CRBSIs account for close to a third of all hospital-acquired infection deaths in the United States, according to The Washington Post. They also cost millions of dollars in healthcare spending.
Some of the most common causes for these infections are catheters that are improperly prepared by hospital staff or those that are left inside patients too long. The Post also reports five, seemingly common sense, steps that hospital staff could take to “all but eliminate” these infections.
Amazingly, many of these steps seem to be ignored.

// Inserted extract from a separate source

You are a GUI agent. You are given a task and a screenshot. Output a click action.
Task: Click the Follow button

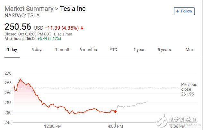(x=184, y=11)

That’s why 21 states have adopted regulations for hospital-acquired infection reporting in the past five years, bringing the total to 27. As the statistics roll in, it becomes clearer and clearer that these infections are not just killing patients, but costing the United States millions of dollars.
In 2005, only six states required such reporting from hospitals and nursing homes. That means that reporting and prevention measures, to a large degree, were handled by the hospitals or homes themselves.
Obviously, the system wasn’t working.
Researchers at Johns Hopkins University School of Medicine estimate that setting up an infection-control program costs about $3,000 per prevented infection. The cost if an infection develops usually falls in the neighborhood of $33,000.